Teks Bacaan:
Gedung Bank Mayapada di kawasan Jalan Sudirman, Jakarta.
Perbankan

Bisnis Bank Mayapada Milik Dato Sri Tahir di Luar Jawa Masih Rugi Rp1 Triliun

  • Bisnis Grup Mayapada di Kalimantan, Sumatra, dan kluster Sulawesi, Maluku, serta Papua konsisten merugi.

Perbankan

Idham Nur Indrajaya

JAKARTA - Konglomerat Dato Sri Tahir, pemilik Grup Mayapada, kembali membuat gebrakan hebat. Kali ini lewat jejaring bisnis rumah sakitnya, menantu Taipan Mochtar Riady ini membangun rumah sakit Mayapada di Ibu Kota Nusantara (IKN). Proses groundbreaking rumah sakit yang diperkirakan menghabiskan investasi sekitar Rp 500 miliar itu dilakukan secara langsung oleh Presiden Joko Widodo (Jokowi) pada Rabu,1 November 2023.

Rencananya, rumah sakit Mayapada akan menjadi green hospital. Ini sejalan dengan konsep pembangunan IKN sebagai forest city. "Mayapada Hospital Nusantara juga akan mengusung konsep efisiensi dan konservasi energi. Jadi kalau pasien sakit di sini, lihat ke kanan hijau, lihat ke kiri hijau, ke depan hijau, keluar dari ruangan juga hijau, cepat sembuhnya," ucap Jokowi dalam sambutannya.

Bisnis Grup Mayapada di bumi Borneo sejatinya tidak hanya lewat rumah sakit. Di sektor perbankan, lewat jaringan Bank Mayadapa, grup bisnis ini juga memiliki sejumlah cabang di Kalimatan Barat, Kalimantan Tengah, Kalimantan Selatan dan Kalimantan Timur. Sayangnya, kontribusi cabang-cabang di bumi borneo itu belum menggembirakan.

Mengutip dari laporan keuangan PT Bank Mayapada Tbk kuartal III-2023 di Bursa Efek Indonesia, bisnis bank Mayapada di Kalimantan merugi sebesar Rp 239,60 miliar. Sumber utama kerugian tersebut akibat rendahnya pendapatan bunga yang diperoleh bank, yaitu hanya senilai Rp16,99 miliar.

Sementara beban bunga yang harus ditanggung bank mencapai Rp 288,77 miliar. Belum lagi, biaya gaji dan tunjangan serta umum dan adminstrasi yang mencapai Rp 27,08 miliar.

Data Sumber:
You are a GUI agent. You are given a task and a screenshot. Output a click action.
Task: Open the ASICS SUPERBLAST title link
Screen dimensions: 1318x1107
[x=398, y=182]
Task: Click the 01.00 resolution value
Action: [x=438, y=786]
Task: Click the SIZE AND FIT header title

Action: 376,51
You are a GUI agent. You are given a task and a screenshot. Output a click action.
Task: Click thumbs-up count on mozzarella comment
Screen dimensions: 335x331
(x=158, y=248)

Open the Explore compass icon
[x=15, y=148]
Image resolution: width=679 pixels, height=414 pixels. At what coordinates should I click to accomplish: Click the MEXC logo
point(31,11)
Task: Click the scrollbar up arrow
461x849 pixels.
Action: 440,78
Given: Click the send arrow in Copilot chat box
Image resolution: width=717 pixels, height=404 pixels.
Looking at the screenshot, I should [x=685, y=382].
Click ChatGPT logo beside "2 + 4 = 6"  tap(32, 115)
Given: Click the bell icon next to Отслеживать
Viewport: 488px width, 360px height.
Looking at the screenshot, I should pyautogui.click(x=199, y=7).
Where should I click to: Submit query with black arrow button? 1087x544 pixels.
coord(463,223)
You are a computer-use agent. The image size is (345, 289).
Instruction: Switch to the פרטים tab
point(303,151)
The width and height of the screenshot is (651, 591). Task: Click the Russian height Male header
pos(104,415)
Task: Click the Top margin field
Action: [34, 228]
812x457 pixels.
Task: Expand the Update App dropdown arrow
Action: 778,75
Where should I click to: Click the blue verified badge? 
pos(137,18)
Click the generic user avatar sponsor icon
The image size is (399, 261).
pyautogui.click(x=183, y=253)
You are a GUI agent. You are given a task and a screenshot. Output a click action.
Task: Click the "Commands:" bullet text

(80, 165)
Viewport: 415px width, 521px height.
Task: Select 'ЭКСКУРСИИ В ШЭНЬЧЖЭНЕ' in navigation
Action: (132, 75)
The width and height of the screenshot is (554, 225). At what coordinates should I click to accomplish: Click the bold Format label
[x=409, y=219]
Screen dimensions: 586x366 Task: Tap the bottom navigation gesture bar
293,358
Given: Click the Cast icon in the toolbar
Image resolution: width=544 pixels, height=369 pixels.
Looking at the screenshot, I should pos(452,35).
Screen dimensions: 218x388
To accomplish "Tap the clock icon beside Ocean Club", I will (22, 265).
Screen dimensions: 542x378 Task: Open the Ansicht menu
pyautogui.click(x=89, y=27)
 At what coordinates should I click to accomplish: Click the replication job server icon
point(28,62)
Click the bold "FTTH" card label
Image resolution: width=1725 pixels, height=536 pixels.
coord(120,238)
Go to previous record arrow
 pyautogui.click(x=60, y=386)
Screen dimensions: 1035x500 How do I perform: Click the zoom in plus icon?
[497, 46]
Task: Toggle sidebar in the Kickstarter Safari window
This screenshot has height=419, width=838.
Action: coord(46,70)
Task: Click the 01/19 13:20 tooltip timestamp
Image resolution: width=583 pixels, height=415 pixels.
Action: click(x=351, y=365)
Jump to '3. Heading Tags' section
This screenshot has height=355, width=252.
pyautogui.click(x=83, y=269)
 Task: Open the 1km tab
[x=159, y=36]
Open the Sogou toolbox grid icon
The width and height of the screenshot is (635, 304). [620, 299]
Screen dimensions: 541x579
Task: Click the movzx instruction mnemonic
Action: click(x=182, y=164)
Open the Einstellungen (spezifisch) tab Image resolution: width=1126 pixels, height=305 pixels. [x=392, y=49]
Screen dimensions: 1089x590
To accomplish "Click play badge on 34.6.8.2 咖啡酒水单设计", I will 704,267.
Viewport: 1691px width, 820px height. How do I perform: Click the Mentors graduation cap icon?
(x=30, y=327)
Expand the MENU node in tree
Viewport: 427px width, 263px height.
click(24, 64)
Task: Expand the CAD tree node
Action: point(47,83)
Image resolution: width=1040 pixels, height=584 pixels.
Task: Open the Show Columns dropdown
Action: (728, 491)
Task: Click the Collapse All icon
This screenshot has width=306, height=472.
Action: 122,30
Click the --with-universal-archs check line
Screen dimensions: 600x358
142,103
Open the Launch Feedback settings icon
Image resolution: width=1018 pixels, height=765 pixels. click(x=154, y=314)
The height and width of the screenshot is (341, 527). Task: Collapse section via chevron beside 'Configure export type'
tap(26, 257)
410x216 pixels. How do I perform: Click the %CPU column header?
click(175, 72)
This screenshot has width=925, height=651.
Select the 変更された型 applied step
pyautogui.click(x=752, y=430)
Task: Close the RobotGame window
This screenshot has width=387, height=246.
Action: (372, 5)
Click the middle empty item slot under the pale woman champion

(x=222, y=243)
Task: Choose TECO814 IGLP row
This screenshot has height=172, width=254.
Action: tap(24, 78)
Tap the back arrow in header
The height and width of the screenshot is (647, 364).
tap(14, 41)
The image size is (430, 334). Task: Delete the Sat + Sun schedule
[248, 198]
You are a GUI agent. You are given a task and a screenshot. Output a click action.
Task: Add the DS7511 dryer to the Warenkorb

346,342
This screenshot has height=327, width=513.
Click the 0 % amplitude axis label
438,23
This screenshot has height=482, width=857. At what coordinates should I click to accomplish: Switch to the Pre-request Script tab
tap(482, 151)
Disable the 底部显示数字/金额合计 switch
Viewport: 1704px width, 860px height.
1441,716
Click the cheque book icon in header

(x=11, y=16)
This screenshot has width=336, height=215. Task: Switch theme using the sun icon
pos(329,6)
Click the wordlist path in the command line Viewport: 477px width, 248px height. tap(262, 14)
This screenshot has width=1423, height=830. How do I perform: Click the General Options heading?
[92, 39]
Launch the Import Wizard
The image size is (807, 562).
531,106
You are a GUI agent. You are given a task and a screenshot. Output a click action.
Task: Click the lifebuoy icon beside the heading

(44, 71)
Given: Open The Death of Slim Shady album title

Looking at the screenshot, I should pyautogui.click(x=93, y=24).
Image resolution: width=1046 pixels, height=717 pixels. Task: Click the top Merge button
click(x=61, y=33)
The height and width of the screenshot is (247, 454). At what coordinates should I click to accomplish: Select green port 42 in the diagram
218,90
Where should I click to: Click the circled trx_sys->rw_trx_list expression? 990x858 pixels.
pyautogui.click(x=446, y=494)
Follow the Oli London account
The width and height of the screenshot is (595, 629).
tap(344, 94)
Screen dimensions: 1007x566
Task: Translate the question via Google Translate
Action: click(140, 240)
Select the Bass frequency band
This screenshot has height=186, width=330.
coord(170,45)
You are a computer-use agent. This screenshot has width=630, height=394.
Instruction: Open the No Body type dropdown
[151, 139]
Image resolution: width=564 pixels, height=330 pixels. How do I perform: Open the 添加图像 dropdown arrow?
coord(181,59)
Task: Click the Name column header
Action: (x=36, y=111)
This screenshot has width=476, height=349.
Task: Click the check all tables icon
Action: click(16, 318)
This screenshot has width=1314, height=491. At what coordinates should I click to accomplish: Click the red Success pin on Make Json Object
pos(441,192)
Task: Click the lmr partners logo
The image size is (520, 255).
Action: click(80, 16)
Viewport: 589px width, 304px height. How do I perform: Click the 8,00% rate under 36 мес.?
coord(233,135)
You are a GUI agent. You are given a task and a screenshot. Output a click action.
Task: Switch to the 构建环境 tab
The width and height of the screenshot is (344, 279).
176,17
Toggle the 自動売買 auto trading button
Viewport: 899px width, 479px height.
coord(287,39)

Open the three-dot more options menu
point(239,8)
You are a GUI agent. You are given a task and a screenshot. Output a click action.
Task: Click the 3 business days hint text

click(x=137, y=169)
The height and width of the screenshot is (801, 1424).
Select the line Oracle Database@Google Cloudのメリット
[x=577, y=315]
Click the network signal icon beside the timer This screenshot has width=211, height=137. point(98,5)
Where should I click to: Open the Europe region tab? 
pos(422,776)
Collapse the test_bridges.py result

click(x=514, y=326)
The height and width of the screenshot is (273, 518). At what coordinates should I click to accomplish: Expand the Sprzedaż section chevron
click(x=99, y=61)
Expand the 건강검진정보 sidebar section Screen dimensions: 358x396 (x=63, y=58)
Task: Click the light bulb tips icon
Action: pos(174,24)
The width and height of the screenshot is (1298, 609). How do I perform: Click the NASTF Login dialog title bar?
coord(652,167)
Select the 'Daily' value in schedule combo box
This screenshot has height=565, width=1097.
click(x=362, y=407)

Soal Latihan:
Teruskan artikel tentang kerugian bisnis Bank Mayapada di luar Jawa, dimulai setelah kalimat terakhir yang tercantum.

Jawaban Tertulis:
Tak hanya di Kalimantan, bisnis Bank Mayapada di luar Jawa terutama kluster Sumatra dan kluster Sulawesi, Maluku, dan Papua juga konsisten merugi.

Di Sumatra, kerugian yang dialami Bank Mayapada mencapai Rp 635,25 miliar, sedangkan kerugian bisnis di Sulawesi, Maluku, dan Papua sebesar Rp155,27 miliar. Seperti halnya di area Kalimantan, di dua kluster luar Jawa itu bisnis Bank Mayapada mengalami besar pasak daripada tiang.

Sebagai contoh, pendapatan bunga di Sumatra hanya Rp 13,51 miliar dengan beban bunga Rp 588,49 miliar. Adapun di Sulawesi, Maluku dan Papua, Bank Mayapada hanya memperoleh pendapatan bunga sebesar Rp 2,34 miliar sementara beban bunganya mencapai Rp 133,67 miliar.

Sehingga jika diakumulasikan, bisnis Bank Mayapada di luar Jawa, tidak termasuk Bali dan Lombok yang masuk kluster Jawa, sampai kuartal III-2023 merugi hingga Rp 1,03 triliun.

Beruntung melalui bisnisnya di Jawa, Bali dan Lombok, semua kerugian di tiga kluster luar Jawa tadi tertutupi. Total keuntungan Mayapada di kluster Jawa, Bali dan Lombok mencapai Rp 1,09 triliun, sehingga di akhir periode ini bank Mayapada bisa mencatatkan laba berjalan sebesar Rp 66,02 miliar.

Nilai keuntungan Bank Mayapada selama 9 bulan awal tahun 2023 tersebut setara dengan 0,06% dari total kredit yang berhasil disalurkan oleh bank ini yang mencapai Rp 100,08 triliun.

Kinerja bisnis Bank Mayapada di luar kluster Jawa Bali dan Lombok memang konsisten merah. Pada periode sama tahun 2022, kluster Sumatera merugi Rp 584,91 miliar, kluster Kalimantan rugi Rp 186,79 miliar dan bisnis di Sulawesi, Maluku dan Papua juga minus Rp 154,54 miliar.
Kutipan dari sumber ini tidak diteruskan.